Major food chains are now offering vegan options due to soaring demand. Veganism is, without doubt, a growing global trend as people choose to eat a plant-based diet for both health and ethical reasons. Responding to demand from vegans, top supermarkets including the UK’s Tescos and Sainsbury’s are launching vegan plant-based meals. Goodfellas is bringing out a frozen vegan pizza, and Pizza Express and Pizza Hut have been offering vegan cheese since last year. In the US, you can find vegan options at many famous chains including Starbucks, Subway, and Taco Bell.

There’s even an app called Vegan Xpress that searches for nearby vegan menus.

Vegan health benefits

Awareness about the health benefits is a key driver in the public’s switch to vegan. New York’s Icahn School of Medicine studied 15,569 participants and discovered that people who ate a plant-based vegan diet were 42 percent less likely to suffer from heart failure. A UK study also concluded that a vegan diet slashes the risk of heart disease and Type 2 diabetes. Medical News Today reports that “a vegan diet can help to protect bone and heart health, and lower the risk of cancer.”
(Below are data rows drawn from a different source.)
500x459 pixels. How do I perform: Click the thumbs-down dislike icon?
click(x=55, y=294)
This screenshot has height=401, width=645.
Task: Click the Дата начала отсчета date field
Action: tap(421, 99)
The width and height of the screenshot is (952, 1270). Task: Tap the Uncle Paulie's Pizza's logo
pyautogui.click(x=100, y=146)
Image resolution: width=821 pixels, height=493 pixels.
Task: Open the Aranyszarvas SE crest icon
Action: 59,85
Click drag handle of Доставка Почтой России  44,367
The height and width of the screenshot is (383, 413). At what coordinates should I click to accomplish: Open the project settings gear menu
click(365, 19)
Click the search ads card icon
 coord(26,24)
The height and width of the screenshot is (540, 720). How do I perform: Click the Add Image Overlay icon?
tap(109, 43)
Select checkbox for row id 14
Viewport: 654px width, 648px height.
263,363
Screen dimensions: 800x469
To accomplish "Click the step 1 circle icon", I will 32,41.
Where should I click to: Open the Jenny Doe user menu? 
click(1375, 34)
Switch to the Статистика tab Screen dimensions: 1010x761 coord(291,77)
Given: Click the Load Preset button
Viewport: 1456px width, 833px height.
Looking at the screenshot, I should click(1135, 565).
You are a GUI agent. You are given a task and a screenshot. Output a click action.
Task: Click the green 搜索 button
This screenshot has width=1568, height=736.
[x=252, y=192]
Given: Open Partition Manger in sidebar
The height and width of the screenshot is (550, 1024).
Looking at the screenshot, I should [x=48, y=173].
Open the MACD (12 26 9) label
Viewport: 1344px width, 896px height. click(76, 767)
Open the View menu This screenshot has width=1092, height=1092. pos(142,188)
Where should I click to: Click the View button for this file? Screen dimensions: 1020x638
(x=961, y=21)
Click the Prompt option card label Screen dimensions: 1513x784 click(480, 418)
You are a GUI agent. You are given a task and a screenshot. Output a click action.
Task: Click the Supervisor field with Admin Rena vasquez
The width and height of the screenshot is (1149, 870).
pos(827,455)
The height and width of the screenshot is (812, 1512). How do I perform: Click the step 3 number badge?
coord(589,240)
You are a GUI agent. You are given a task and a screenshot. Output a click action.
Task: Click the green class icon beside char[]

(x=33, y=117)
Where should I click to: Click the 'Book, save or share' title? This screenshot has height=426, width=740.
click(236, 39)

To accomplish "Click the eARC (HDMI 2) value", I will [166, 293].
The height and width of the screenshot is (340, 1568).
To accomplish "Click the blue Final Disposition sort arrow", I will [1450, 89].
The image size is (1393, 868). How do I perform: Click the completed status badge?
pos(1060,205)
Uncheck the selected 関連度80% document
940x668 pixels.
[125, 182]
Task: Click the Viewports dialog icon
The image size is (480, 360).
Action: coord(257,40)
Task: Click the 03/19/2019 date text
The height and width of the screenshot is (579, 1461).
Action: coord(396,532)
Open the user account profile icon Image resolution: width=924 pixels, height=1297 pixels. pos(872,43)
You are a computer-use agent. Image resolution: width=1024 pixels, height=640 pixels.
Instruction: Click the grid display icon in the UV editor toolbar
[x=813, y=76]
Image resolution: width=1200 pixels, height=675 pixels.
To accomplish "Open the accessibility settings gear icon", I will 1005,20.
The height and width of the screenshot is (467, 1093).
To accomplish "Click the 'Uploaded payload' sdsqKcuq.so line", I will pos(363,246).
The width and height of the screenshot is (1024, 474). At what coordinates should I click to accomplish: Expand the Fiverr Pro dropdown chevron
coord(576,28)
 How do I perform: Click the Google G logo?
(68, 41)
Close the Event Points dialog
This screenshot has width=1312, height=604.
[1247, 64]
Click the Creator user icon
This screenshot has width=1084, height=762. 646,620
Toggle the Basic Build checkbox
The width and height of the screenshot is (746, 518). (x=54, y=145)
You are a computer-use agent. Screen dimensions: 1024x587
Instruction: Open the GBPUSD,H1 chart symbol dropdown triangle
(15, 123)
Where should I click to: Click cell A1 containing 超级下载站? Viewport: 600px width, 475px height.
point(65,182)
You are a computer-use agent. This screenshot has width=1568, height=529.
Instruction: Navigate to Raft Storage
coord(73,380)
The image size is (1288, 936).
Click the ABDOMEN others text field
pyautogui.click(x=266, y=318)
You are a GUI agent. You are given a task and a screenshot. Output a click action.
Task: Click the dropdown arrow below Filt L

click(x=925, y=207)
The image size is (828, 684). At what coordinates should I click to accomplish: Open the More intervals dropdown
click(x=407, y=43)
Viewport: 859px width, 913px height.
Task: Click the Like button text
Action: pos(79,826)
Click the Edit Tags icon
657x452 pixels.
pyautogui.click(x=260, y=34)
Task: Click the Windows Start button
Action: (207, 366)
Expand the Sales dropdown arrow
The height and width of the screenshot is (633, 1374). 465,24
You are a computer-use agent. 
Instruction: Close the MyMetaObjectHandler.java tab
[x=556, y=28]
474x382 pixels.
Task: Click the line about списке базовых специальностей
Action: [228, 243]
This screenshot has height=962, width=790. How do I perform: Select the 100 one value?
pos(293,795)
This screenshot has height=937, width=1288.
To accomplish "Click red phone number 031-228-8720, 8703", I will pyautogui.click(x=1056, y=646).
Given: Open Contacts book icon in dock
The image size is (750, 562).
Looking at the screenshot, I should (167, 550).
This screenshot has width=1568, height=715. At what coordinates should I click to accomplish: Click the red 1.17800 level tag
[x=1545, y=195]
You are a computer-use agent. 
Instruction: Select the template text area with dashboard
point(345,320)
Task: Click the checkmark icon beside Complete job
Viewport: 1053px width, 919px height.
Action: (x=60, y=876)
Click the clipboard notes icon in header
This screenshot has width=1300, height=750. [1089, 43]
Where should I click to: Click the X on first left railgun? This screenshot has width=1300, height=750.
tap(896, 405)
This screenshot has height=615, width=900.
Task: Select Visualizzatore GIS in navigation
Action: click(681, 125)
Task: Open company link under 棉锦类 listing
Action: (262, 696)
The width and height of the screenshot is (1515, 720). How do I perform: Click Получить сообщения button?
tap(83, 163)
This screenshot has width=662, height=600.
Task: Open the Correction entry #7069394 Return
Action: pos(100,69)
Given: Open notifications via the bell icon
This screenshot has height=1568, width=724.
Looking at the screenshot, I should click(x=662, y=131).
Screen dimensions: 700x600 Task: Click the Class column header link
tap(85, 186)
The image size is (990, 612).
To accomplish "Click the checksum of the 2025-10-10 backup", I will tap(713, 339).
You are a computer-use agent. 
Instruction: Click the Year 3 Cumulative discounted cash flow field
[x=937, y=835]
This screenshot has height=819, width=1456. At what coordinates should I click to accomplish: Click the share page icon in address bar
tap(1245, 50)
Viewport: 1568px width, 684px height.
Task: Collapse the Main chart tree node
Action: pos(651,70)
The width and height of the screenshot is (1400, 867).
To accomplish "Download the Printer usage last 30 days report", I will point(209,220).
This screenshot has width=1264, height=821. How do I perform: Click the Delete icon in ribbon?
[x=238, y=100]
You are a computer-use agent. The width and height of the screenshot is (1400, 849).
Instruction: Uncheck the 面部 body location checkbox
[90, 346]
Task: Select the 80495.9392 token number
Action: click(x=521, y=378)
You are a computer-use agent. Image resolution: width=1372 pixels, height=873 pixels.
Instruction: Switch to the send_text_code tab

And the doctors seem to agree – a number of US hospitals are removing processed meat from their menus and adding healthy vegan meals.

Veganism in the media

The documentaries Cowspiracy and What the health, directed by Kip Andersen and Keegan Kuhn, are also raising awareness of veganism – not only the health benefits but also the ethics of eating a plant-based diet. Google searches for the term ‘vegan’ reached a record high in the UK in 2017, and documentaries and films such as Okja are helping persuade the public to quit meat and animal products.

The animal charity PETA reported a 65 percent increase in Google searches for ‘vegan’ for six weeks after Okja was released.

Famous vegans include tennis star Novak Djokovic, boxing heavyweight David Haye, and singers Miley Cyrus and Ariana Grande. But it’s not only celebrities – the number of people choosing veganism in the UK alone has risen 360 per cent in the decade leading up to 2016, according to a report by The Vegan Society and Vegan Life magazine.

How many people are choosing veganism?

The global Veganuary movement encourages people to try veganism for January. “We’ve had 165,000 people sign up this year. We had 60,000 people take part last year,” Veganuary’s spokesperson said. The top 10 countries of participants include the UK, USA, Canada and Australia.

Further research released on 1 November – World Vegan Day 2017 – shows that over 50 percent of adults in the UK are now buying vegan products.

The Vegan Society has reported that in the UK, one in five people have cut down on the amount of meat they buy and 13 percent of people surveyed opt for meat- and dairy-free choices when dining out.

The veganism trend is sweeping America too, with one report claiming that six percent of US citizens now call themselves vegan – an enormous increase of 600 percent over three years.

The ‘Top Trends in Prepared Foods in 2017’ report, researched by Global Data says that in 2014 only one percent of Americans described themselves as the vegan.

The question being addressed now, is not ‘Why go vegan?’, but rather ‘Why not?’. The Vegan Society has commissioned first-of-its-kind research into what stops people becoming vegan. The results will be published at the end of 2018. Vegan academic, Dr Richard Twine, one of the professors working on the study, said: “This is an exciting opportunity to enter into dialogue with non-vegans on the subject of veganism, to better understand what veganism means to them and to explore this regarding social differences such as gender and age. We hope we can make a further contribution through this work to the growing literature on sustainable transition.”